At last, taking turns, they got the tiller to go a few feet, hitting rocks every 6 inches. The rocks flew everywhere - crashing against the tiller, imperiling the workers, and landing in new positions in the garden. After a brief time, the Rototiller men declined to go further, and took the position that we owed them the entire agreed upon price since it was obvious the rock was all our fault, and who knows that dire damage had been done to their tiller.
That year the garden (ha!) stayed as it was, in its barren, scorched earth condition. It might have been rented out to movie people in need of a Vietnam set.
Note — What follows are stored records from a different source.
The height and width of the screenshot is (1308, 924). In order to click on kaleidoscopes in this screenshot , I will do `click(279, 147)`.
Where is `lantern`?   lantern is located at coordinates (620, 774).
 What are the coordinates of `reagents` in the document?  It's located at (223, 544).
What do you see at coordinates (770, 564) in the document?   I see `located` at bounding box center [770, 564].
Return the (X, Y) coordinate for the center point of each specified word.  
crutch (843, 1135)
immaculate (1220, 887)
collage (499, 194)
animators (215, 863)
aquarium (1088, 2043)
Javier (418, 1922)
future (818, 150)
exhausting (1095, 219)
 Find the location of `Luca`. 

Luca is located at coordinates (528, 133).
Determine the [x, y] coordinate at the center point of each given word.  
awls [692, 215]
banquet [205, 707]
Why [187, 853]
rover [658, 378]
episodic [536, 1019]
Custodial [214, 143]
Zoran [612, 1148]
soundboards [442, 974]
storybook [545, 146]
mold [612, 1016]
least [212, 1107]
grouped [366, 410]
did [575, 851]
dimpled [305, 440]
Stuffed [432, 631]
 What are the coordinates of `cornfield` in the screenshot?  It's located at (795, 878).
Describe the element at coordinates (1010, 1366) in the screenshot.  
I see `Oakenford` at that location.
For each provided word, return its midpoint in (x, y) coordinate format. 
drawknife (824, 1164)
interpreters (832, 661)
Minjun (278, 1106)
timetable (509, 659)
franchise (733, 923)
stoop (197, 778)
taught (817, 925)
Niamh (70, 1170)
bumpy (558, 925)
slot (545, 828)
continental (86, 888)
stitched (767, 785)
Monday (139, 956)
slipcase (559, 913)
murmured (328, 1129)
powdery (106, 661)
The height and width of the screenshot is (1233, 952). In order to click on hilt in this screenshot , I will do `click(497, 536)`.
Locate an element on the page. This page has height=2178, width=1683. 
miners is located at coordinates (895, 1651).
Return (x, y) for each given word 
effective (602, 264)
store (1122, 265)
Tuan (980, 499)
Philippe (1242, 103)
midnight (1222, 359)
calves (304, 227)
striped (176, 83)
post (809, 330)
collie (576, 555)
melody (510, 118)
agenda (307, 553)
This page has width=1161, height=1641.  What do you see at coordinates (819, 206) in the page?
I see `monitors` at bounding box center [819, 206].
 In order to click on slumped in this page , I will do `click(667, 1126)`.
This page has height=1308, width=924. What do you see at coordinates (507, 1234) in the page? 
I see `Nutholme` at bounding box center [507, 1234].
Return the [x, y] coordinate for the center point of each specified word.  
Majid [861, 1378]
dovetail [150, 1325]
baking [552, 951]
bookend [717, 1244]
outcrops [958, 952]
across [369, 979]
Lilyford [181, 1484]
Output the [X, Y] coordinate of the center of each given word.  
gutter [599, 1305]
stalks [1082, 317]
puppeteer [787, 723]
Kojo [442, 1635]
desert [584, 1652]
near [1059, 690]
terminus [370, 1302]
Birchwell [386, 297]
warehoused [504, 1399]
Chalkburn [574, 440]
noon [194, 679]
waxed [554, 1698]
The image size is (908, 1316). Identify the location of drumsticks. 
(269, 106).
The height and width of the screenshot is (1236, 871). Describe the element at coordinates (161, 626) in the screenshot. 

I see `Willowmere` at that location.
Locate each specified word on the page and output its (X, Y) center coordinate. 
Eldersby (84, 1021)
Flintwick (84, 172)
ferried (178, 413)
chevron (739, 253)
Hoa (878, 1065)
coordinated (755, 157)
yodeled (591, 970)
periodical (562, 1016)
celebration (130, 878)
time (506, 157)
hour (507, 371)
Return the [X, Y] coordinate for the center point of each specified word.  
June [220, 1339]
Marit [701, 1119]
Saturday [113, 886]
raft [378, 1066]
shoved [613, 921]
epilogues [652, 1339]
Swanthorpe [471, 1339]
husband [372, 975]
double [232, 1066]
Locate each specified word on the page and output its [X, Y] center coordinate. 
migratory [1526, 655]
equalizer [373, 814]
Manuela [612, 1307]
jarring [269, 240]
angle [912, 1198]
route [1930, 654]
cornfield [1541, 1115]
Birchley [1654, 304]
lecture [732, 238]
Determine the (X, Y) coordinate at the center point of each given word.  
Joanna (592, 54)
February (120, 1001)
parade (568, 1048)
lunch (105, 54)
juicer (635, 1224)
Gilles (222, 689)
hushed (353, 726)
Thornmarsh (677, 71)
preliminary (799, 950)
Whenever it rained, though, the garden became an impenetrable quicksand bog.
Remember the Labor Day of the Gully Gusher? We'd invited a large group - parents and children - to daughter Camille's birthday party.An hour before they arrived there were 6, no 7 inches of water in the basement. All available hands were down there bailing. Sofas floated across the floor. Magazines and newspapers sunk with a gulp and a bubble. The antique (1850) square grand sat helplessly, her pedals and lyre like some submerged treasure. Unplugging the light fixtures and the television set was reason for terror - the person doing it expected any moment to be electrocuted, despite rubber gloves and soles.
In the midst of the 20 maids with 20 mops, a telephone call came from the neighbor on the low side, who represented an Oriental temple. "Please, make your mud quit washing into our garden. It is not nice for our flowers," she said. "Dear Lady," I replied. "The only thing I can do is to suggest you pray to the Good Lord to make the rain stop." All right," she said. And in a few minutes there was a great pounding of the temple drums. In 15 minutes, the rain stopped.
The next summer, my husband decided we should work like Middle Easterns peasants, who are alleged to farm rocky soil. So he built a sieve - a square box bottomed with wire. We took turns digging soil, shaking it in the sieve and dumping the rocks down the side. We managed to make two vegetable boxes that way. One has been quite successful for the strawberries.
Last year, we found an older, braver Rototiller man with nerves and tiller of steel. He plowed the rest for us, and we planted tomatoes, jalapano peppers, corn and spaghetti squash. The poor plants struggled as best they could, but the results were so dreadful looking that even the birds and the squirrels turned up their noses at them. Only the bees and the flies seemed pleased.
This year, we agreed, we weren't gardeners. We'd let it go. But suddenly, the garden (ha!) had ideas of its own-producing an immense crop of rare and exotic weeds, probably from rock seeds. It became a terrifying jungle. The daughters refused to mow it for fear of tigers. We imported professional mowers - they declined for fear of ruining their mowers.
Finally, with vast sums of money, we enticed a splendid gardener, a high-school lad, to mow the lawn - including the garden. He first cut it down with a machete, fearless in the face of the wild life that could be lurking below. Then he mowed it. And a stone sprung up from the ground and shattered the patio door. It cost $153.50 to replace.
For next summer, my husband has The Final Solution. He's going to dig up the entire mess and make a lily-pond. And have the dirt hauled away.